Garzón se rascó los arranques del pelo en la frente.
—¿Y quién podía querer exculparlo y matarlo a la vez? Además, el reloj hallado no era uno cualquiera, sino el que su novia le regaló.
—El que su novia
dijo
haberle regalado.
Quedamos en silencio. Garzón sacudió la cabeza como si hubiera masticado un limón.
—Creo que ya sé cuál va a ser nuestro próximo paso.
—¿Sí?
—Interrogar a Luisa.
—¡Se equivoca!, nuestro próximo paso será hacernos por fin esa condenada pizza. No hay que precipitarse esta vez, hemos de calibrar si interrogamos a Luisa por las buenas o si...

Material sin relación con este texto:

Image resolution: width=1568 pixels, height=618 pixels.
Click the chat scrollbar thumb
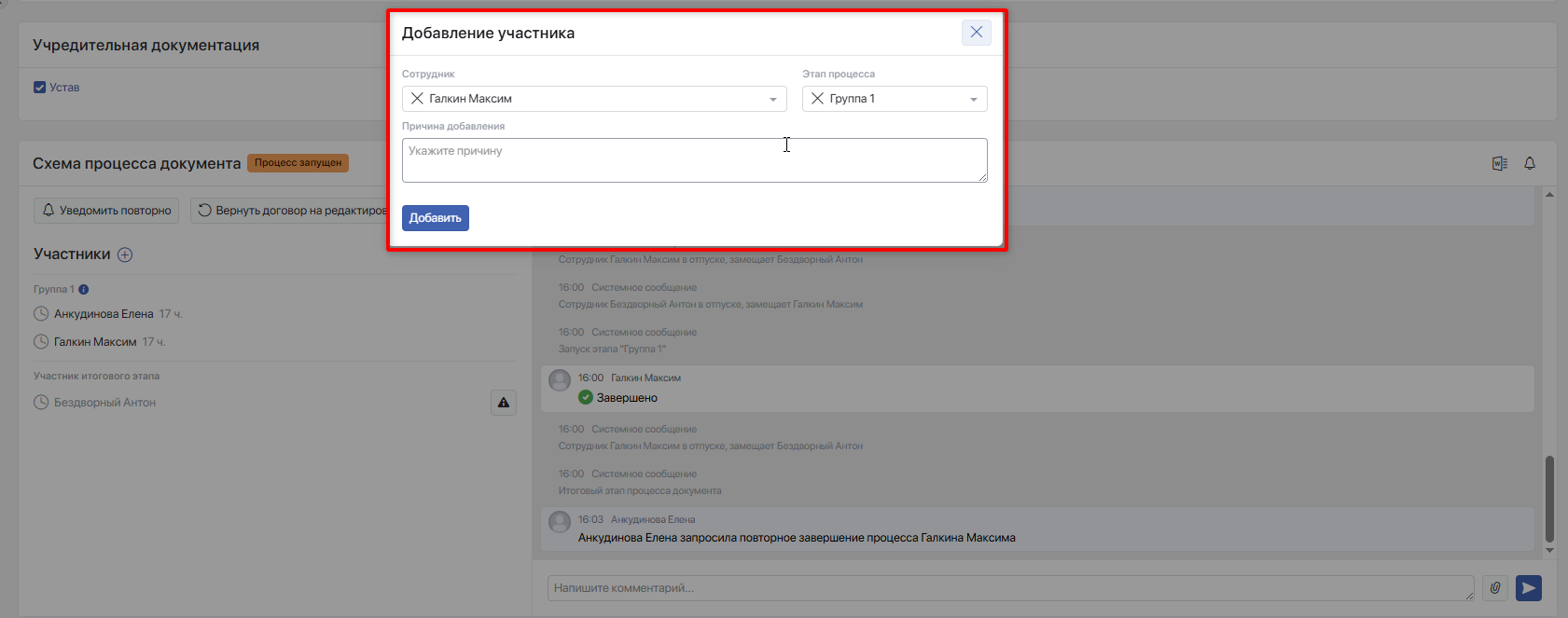pos(1549,499)
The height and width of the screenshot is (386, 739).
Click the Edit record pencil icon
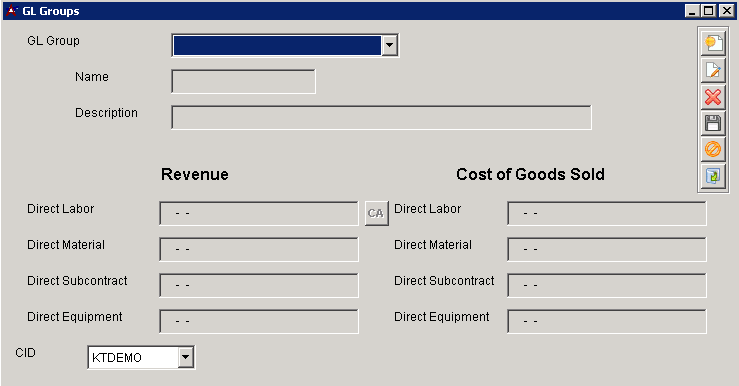click(713, 70)
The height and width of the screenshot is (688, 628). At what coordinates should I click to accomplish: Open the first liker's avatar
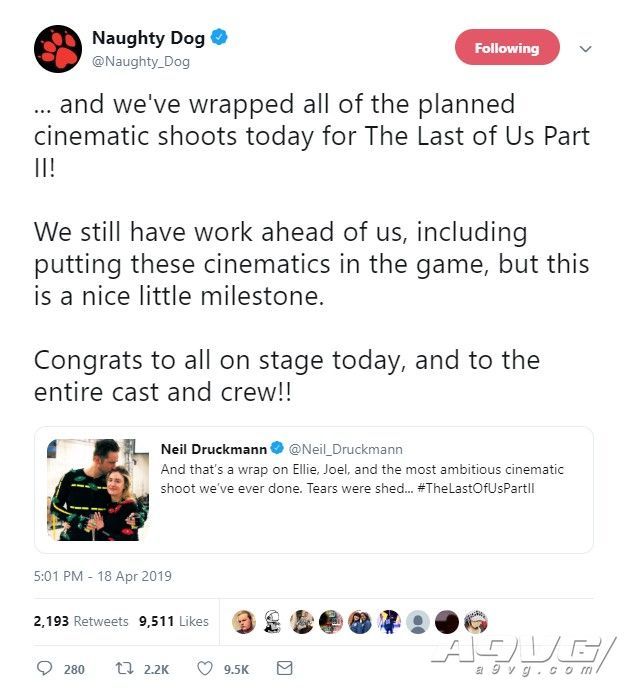click(x=244, y=621)
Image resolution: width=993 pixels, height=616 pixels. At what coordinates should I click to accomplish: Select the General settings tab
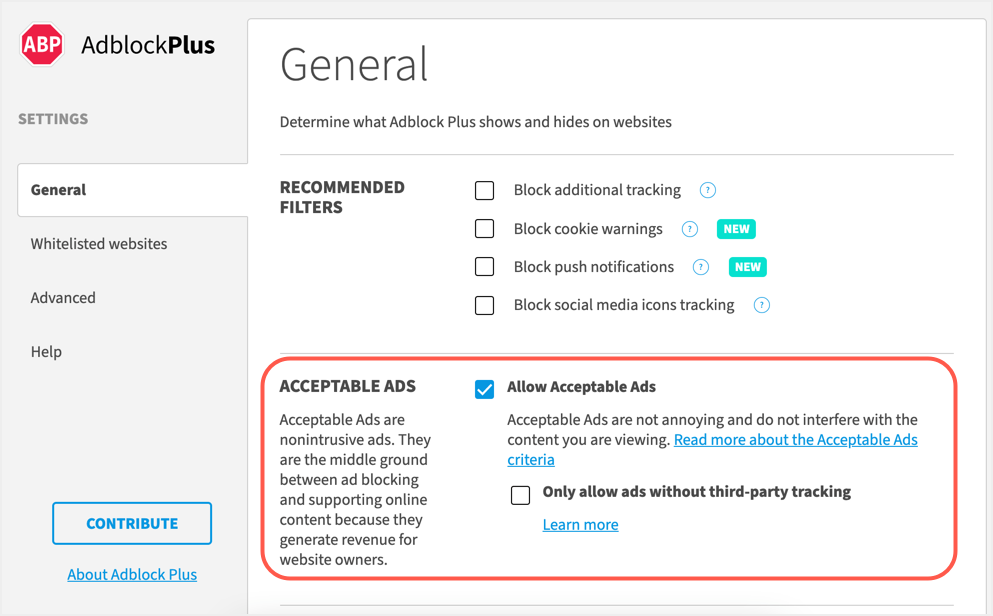click(59, 190)
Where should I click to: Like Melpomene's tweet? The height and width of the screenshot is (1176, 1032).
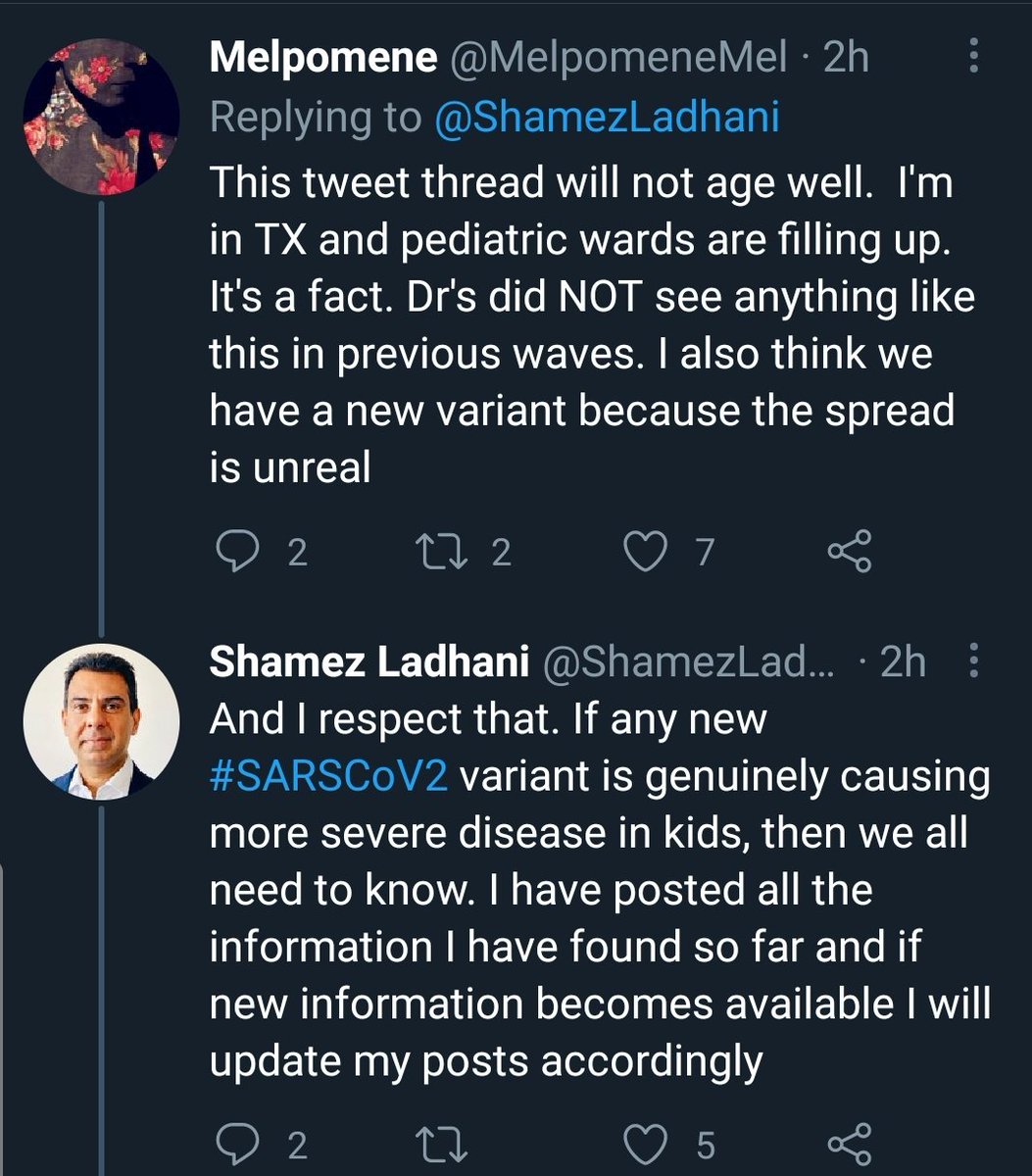(645, 554)
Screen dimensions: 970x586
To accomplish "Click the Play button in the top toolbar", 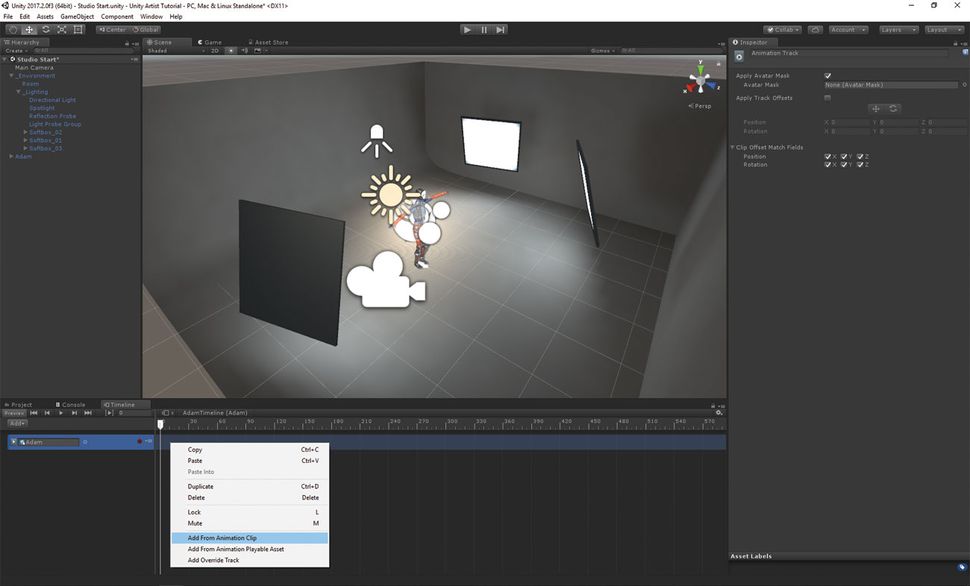I will pyautogui.click(x=467, y=29).
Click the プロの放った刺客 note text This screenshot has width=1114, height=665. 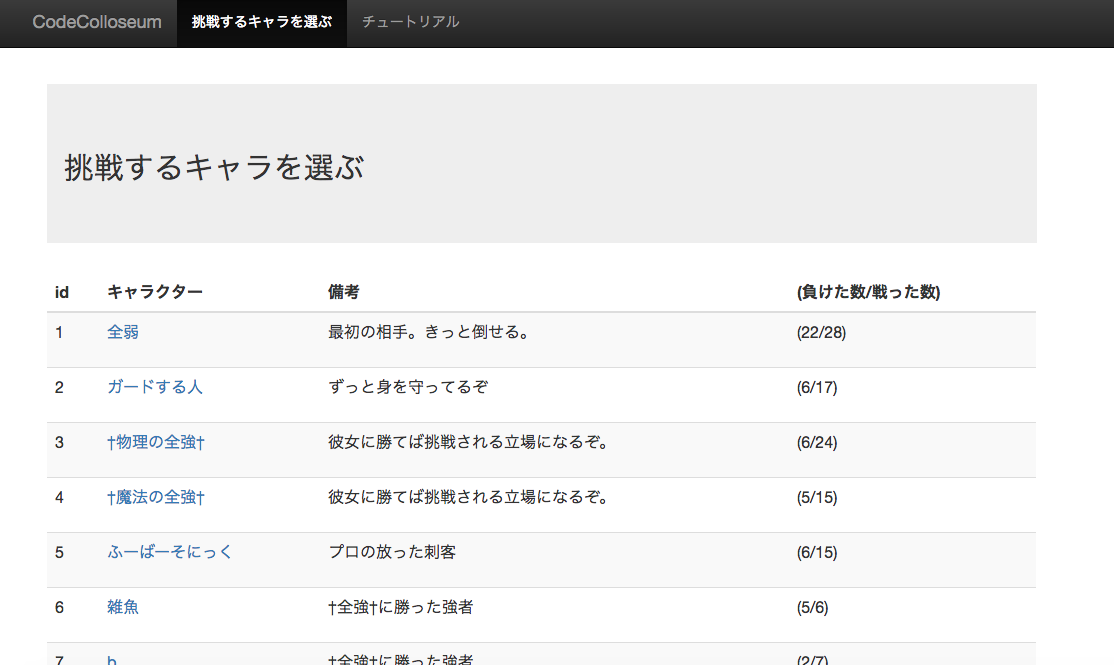click(392, 552)

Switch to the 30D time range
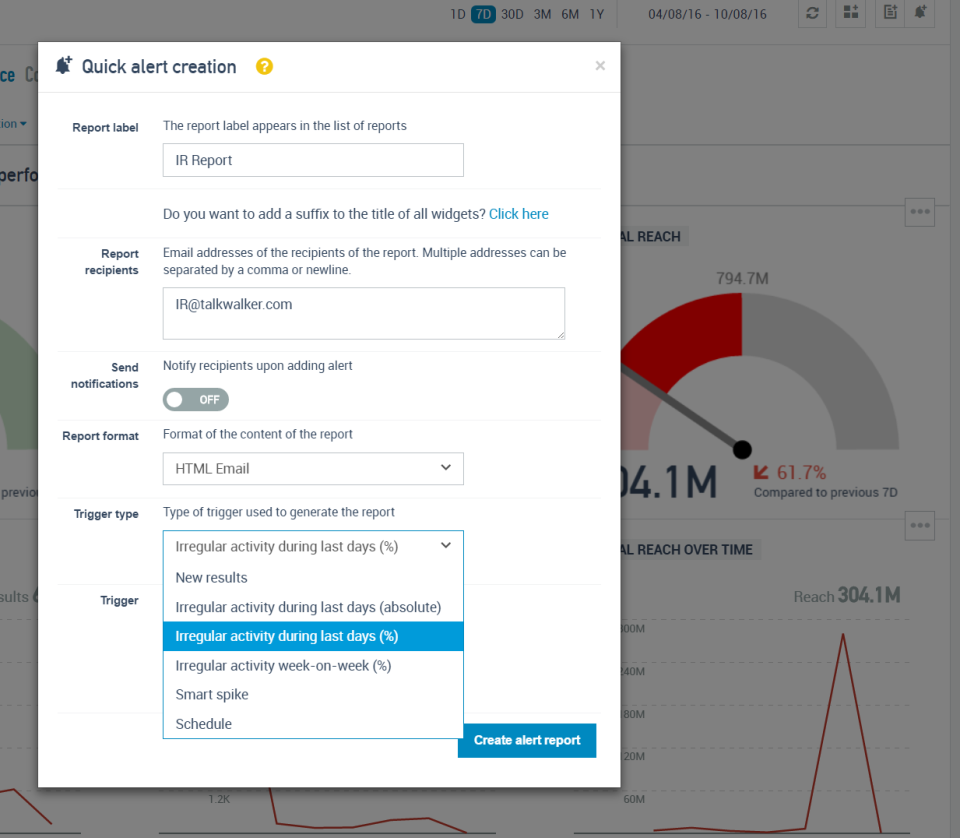tap(510, 14)
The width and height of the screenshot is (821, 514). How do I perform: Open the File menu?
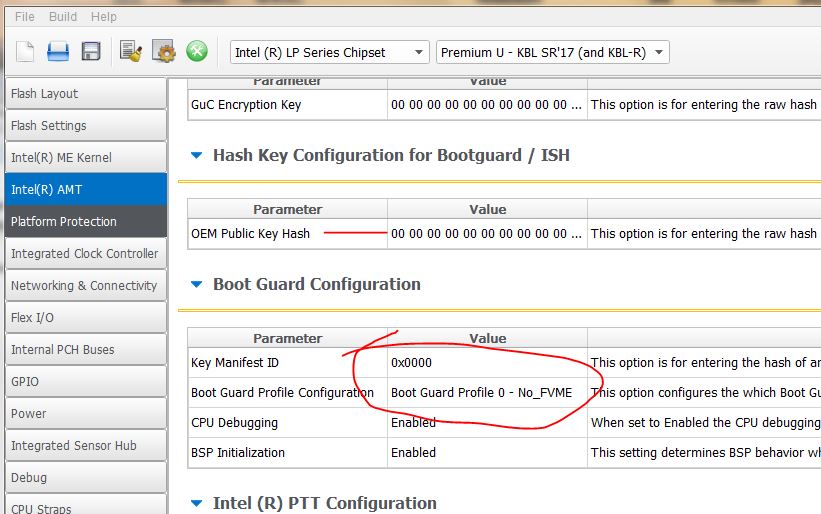(25, 17)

Sonó el teléfono. Descolgué, asentí, asentí... los ojos redondos de Garzón clavados en mis más mínimos gestos estaban poniéndome nerviosa. Colgué.
—Era García del Mazo, nos espera para que comamos juntos en La jarra de oro.
—¿Por qué no lo ha mandado al infierno?
—Calma, Fermín.
—¿Va a contarle algo?
—Sólo el testimonio de Ricardo Jardiel, ni una palabra de nuestras deducciones.
—¡Ah, no, ni hablar, no le diga nada en absoluto!